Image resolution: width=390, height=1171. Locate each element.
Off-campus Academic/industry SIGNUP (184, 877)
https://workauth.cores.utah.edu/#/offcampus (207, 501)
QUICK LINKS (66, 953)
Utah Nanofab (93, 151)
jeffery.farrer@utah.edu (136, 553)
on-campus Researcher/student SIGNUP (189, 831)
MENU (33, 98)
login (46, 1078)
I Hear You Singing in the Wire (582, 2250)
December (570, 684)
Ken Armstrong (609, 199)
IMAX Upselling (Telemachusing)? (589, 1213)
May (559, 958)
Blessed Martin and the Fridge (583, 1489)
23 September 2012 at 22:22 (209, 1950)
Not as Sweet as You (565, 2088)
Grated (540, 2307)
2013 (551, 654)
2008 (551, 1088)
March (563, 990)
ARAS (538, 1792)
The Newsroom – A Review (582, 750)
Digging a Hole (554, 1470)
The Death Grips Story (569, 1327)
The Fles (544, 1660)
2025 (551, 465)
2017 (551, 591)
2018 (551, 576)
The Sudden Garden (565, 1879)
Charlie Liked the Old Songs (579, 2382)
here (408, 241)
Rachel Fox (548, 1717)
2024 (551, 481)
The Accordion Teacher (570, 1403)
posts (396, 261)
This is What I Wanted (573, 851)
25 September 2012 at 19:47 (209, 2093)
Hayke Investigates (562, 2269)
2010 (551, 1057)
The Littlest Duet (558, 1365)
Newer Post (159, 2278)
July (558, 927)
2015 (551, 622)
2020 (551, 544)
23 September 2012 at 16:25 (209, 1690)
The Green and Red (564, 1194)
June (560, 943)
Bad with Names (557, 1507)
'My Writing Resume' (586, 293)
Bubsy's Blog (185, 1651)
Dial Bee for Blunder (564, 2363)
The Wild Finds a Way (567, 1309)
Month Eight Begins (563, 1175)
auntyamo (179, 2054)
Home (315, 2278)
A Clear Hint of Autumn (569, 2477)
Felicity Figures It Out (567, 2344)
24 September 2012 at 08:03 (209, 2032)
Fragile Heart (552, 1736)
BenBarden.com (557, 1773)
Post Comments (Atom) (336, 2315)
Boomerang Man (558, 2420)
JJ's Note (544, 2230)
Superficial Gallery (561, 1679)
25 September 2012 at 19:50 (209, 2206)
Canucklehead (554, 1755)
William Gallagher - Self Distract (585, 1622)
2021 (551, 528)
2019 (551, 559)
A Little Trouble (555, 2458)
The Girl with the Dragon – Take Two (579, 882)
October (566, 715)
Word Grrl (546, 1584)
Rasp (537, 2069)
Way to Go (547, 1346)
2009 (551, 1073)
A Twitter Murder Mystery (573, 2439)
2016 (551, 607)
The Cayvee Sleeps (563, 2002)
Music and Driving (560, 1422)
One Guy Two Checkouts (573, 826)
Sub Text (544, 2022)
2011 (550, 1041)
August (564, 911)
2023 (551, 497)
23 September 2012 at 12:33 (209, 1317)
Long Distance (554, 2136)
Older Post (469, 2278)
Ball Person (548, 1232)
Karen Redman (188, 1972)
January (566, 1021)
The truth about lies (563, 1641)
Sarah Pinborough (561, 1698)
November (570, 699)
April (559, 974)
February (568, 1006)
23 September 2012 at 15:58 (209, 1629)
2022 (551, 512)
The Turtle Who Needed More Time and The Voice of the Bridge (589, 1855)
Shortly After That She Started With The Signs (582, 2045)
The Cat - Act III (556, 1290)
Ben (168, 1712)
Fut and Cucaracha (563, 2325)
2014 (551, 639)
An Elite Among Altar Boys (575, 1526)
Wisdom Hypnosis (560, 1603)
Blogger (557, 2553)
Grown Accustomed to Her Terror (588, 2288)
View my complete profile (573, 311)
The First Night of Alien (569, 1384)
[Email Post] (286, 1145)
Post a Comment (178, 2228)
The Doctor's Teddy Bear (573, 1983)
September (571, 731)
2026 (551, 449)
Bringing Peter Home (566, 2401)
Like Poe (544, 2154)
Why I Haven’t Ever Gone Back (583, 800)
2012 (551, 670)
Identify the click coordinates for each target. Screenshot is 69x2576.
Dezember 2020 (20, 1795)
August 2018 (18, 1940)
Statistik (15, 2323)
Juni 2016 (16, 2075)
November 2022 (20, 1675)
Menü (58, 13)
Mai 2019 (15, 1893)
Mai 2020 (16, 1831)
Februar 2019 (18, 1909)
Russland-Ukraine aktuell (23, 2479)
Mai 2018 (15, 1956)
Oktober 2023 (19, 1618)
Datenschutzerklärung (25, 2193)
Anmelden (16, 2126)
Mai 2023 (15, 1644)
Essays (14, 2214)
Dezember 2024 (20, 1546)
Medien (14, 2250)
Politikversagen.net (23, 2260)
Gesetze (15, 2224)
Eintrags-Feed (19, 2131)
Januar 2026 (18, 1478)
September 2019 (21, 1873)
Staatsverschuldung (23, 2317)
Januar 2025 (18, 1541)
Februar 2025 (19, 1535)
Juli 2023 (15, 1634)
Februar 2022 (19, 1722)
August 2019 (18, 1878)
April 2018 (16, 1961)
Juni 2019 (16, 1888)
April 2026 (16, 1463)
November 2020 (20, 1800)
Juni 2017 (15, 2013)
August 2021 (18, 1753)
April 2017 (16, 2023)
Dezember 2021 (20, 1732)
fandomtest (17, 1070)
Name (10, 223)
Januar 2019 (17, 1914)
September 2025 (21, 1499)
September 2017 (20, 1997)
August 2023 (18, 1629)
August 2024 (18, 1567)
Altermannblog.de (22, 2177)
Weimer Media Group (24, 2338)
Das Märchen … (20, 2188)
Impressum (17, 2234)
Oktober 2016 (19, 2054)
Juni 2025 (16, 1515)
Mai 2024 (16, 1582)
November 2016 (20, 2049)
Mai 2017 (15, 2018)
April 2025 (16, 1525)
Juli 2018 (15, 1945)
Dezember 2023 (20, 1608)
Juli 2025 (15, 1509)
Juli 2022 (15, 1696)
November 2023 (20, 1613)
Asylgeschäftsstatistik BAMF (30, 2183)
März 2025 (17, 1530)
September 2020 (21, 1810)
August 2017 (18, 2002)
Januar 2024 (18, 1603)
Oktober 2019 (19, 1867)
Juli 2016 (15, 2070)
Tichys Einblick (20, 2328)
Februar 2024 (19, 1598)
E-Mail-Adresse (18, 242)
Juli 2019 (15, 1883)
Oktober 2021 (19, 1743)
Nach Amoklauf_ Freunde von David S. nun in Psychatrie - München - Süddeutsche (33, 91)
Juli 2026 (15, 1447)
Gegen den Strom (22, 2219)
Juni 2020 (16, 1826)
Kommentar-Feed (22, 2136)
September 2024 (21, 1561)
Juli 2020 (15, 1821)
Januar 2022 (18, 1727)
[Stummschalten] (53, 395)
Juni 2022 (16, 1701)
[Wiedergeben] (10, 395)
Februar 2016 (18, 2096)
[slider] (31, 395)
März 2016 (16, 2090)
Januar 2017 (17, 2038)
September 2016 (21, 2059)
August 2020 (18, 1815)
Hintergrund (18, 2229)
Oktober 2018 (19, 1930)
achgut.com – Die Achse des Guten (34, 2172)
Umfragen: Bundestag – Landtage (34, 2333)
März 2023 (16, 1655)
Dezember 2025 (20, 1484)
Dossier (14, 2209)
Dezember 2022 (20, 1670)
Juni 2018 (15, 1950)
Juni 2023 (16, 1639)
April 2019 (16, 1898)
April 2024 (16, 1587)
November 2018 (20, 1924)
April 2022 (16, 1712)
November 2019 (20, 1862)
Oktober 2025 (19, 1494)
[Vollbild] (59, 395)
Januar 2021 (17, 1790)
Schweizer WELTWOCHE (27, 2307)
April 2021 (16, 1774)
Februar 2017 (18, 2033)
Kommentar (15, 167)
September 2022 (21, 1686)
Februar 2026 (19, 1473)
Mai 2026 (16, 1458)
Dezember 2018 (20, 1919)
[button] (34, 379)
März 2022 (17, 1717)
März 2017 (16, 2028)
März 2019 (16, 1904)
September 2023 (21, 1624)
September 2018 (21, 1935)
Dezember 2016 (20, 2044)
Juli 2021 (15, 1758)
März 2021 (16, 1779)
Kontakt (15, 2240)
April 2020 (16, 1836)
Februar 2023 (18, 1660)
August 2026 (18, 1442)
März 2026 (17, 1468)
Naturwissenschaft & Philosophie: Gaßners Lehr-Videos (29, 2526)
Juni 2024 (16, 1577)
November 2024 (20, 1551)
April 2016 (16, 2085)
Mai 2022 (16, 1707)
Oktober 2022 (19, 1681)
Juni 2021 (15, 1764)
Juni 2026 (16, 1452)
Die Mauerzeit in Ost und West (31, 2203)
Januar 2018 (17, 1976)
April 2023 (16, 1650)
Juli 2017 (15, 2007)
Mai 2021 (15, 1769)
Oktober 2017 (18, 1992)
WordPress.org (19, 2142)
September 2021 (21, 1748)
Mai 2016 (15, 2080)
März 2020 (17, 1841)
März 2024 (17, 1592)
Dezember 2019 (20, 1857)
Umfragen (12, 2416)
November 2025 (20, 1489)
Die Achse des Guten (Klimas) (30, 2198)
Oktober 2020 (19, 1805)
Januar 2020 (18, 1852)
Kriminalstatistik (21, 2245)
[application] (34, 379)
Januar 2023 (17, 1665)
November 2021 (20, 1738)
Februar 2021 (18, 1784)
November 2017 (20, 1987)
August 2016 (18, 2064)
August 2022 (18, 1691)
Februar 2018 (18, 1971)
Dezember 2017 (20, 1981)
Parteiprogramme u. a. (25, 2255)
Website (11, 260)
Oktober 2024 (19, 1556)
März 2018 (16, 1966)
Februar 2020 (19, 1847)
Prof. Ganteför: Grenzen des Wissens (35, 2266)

◆ **WORK ITEM**: Lines containing the word "Guten": copy every one of them from the records above.

◆ **ANSWER TO THIS TASK**:
achgut.com – Die Achse des Guten (34, 2172)
Die Achse des Guten (Klimas) (30, 2198)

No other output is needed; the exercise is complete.